Channeling high-volume, low-friction digital distribution into a branded Rx franchise changes the economics: expect higher new-patient conversion and faster titration, which can deliver mid-single-digit to low-double-digit percentage uplift in U.S. script volume within 3–12 months without a commensurate rise in fixed selling costs. That flow-through disproportionately benefits the manufacturer’s top line and gross profit given the skew of cash-pay scripts toward higher ASP realizations, but it will also compress the telehealth partner’s per-script margin versus higher-markup private-label/compounded regimens unless offset by meaningful patient LTV gains. The immediate second-order victim is the informal compounding ecosystem and smaller digital clinics that monetized scarcity — their demand pool will contract, accelerating consolidation among specialty pharmacies and raising counterparty credit stress for regional distributors over 6–18 months.

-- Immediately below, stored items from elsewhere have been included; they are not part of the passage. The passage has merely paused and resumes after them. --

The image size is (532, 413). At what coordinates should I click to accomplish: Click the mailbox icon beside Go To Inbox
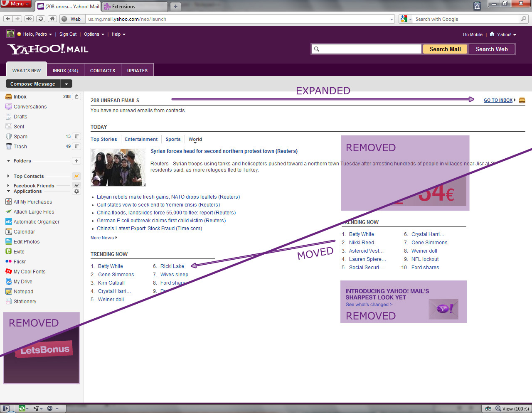point(522,100)
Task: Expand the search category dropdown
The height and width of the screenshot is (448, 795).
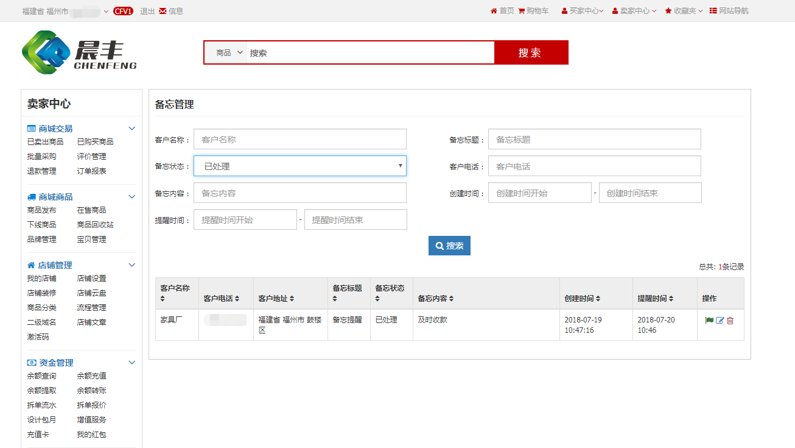Action: pos(229,53)
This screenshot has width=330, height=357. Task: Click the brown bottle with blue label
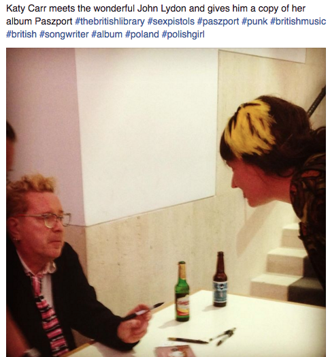(x=220, y=279)
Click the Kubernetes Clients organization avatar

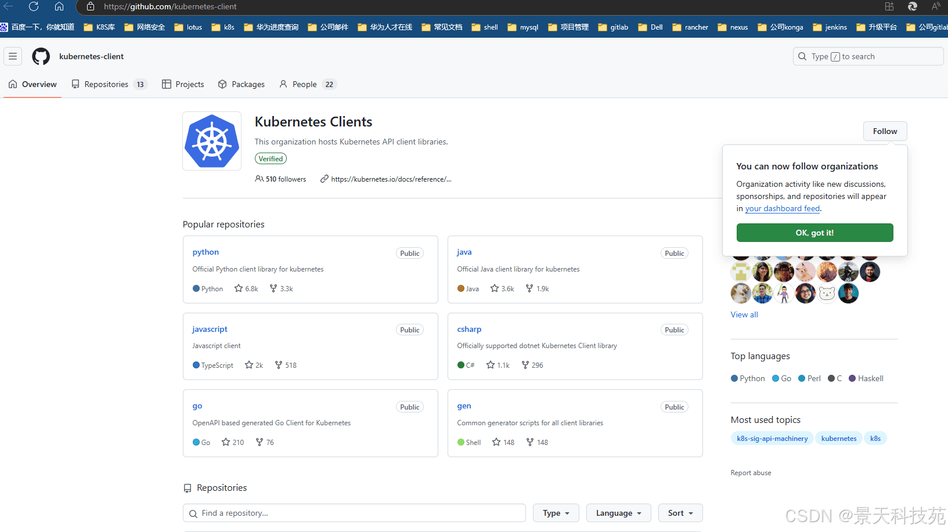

Payers and pharmacy benefit managers will react: expect accelerated rebate negotiations and new utilization management tactics once telehealth-originated branded volumes are large enough to influence net-priced market shares, a 9–18 month story. Key risks cluster around enforcement and supply: a re-escalation of IP litigation or an unexpected regulatory reversal could curtail the distribution channel quickly and compress forward multiples; conversely, a stable regulatory backdrop plus visible prescription growth will re-rate the manufacturer within 3–12 months. Near-term sentiment-driven volatility is likely (days–weeks) but fundamental tranche resets play out over quarters, so position sizing should reflect that horizon.